Olimpio next described his substantial education, training and experience in drug trafficking, which included making "[w]ell over ten thousand" narcotics arrests. At the State's request, and without objection, Olimpio was then qualified as an expert in the area of narcotics. The court immediately instructed the jury about the proper use of the expert testimony, and repeated that instruction in its final charge. Olimpio went on to describe for the jury: the different methods by which drugs are sold on the street, the most "basic" of which is the "hand[-]to[-]hand transaction;" what the term "stash" means, and how dealers take steps to secrete their drugs and money; the manner in which crack cocaine is typically packaged for sale; and how much a baggie of cocaine would normally sell for and the fact that it was usually paid for in cash.

Olimpio testified that he had qualified as an expert in Superior Court on at least ten previous occasions.

On direct examination, the prosecutor posed a hypothetical question and asked Olimpio to render an expert opinion, as follows:

Q. Detective, I'd like to ask that you assume the following facts as true. Assume that two individuals had been observed having a short conversation . . . in a location in Paterson. Assume that individual A takes small items from a small black box. Assume that individual B then takes those small items from individual A. Also please assume as true that individual B in turn hands cash to A. Assume that several minutes later individual B is arrested and it's found that he has twelve baggies of crack cocaine in his possession in his pockets.

=== INSTRUCTION A ===
In the narcotics testimony excerpt, on how many previous occasions had Olimpio qualified as an expert in Superior Court?

=== RECORDED DATA ===

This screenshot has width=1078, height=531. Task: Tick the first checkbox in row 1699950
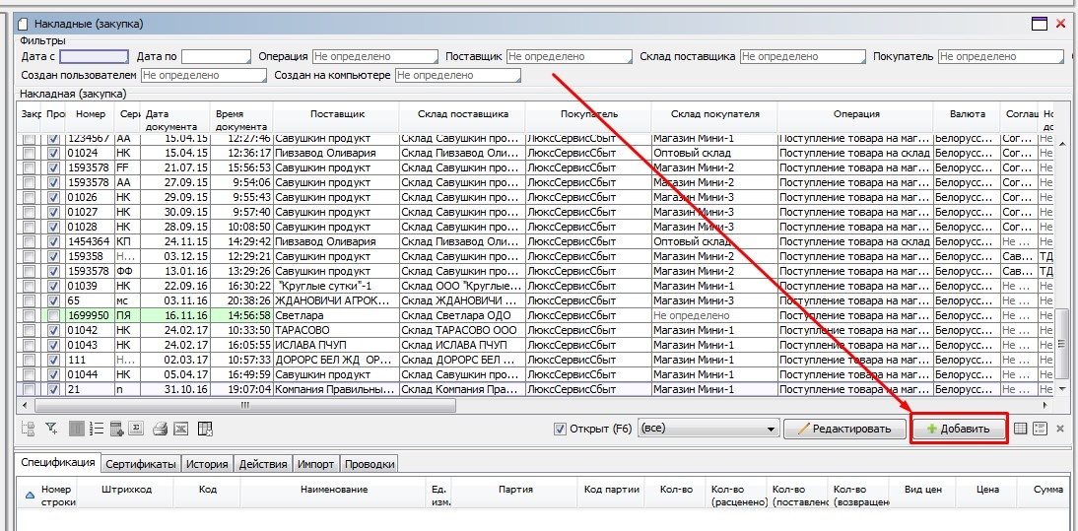point(29,315)
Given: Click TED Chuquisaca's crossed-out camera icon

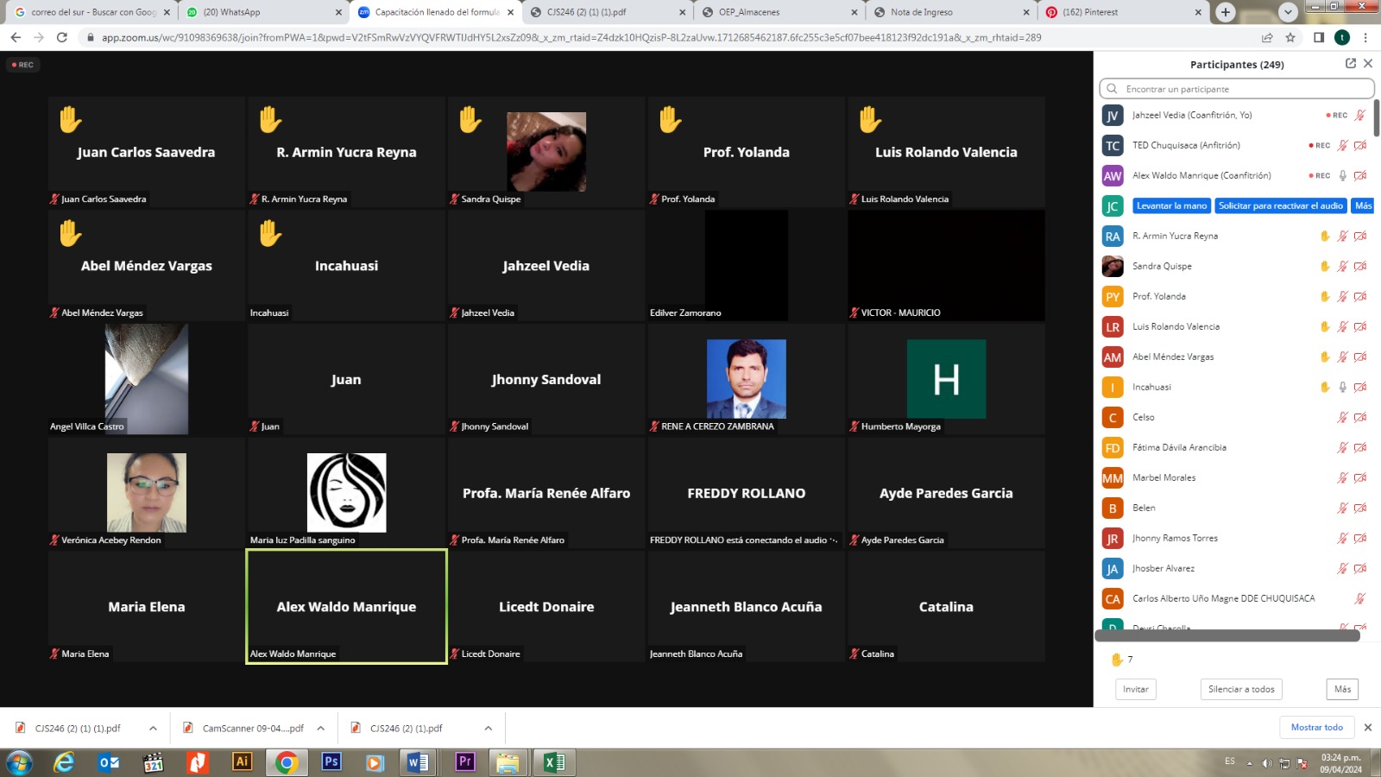Looking at the screenshot, I should pos(1360,146).
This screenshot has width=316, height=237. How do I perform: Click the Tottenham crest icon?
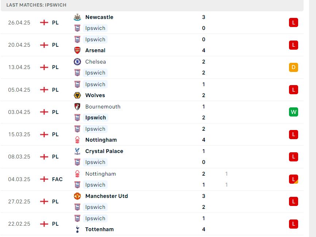click(77, 229)
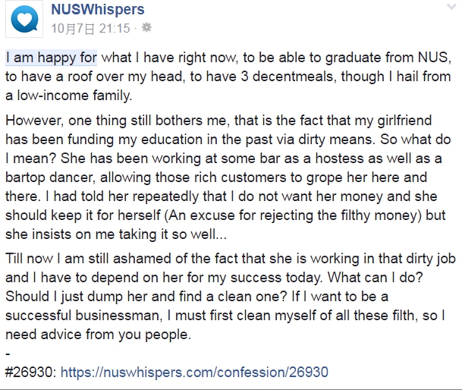Click the dash separator above the confession number
Screen dimensions: 462x390
[8, 354]
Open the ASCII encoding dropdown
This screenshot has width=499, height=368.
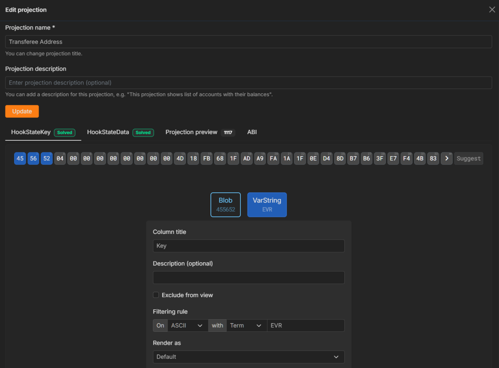coord(188,325)
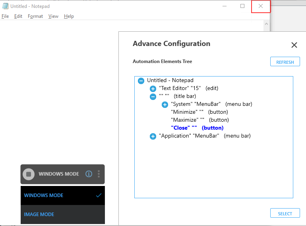Open the View menu in Notepad

[53, 16]
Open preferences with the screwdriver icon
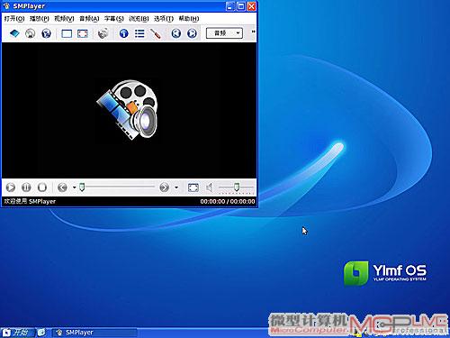450x338 pixels. 156,33
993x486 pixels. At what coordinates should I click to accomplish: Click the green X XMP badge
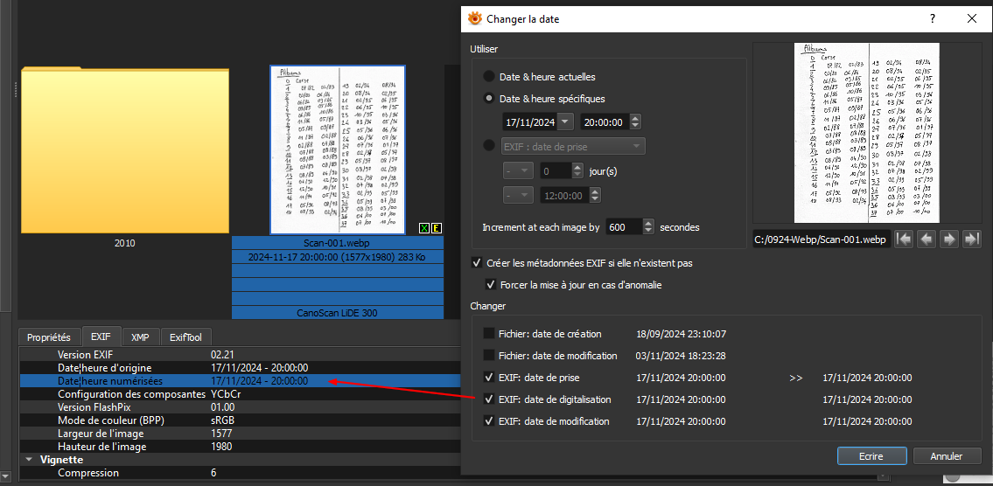tap(424, 229)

=== INSTRUCTION B ===
Rewrite all the records with "icon" switched to "button" and everything else unchanged. Omit the pictures.

=== EXERCISE ANSWER A ===
At least ten.

=== EXERCISE ANSWER B ===
This screenshot has width=1078, height=531. Task: Tick the first checkbox in row 1699950
point(29,315)
Given: Click TED Chuquisaca's crossed-out camera button

Looking at the screenshot, I should pos(1360,146).
This screenshot has width=316, height=237. How do I perform: Click the Tottenham crest button?
click(77, 229)
Click the dash separator above the confession number
Screen dimensions: 462x390
[8, 354]
Open the ASCII encoding dropdown
This screenshot has width=499, height=368.
coord(188,325)
Open the View menu in Notepad

[53, 16]
Open preferences with the screwdriver button
450x338 pixels. 156,33
993x486 pixels. At what coordinates should I click to accomplish: Click the green X XMP badge
tap(424, 229)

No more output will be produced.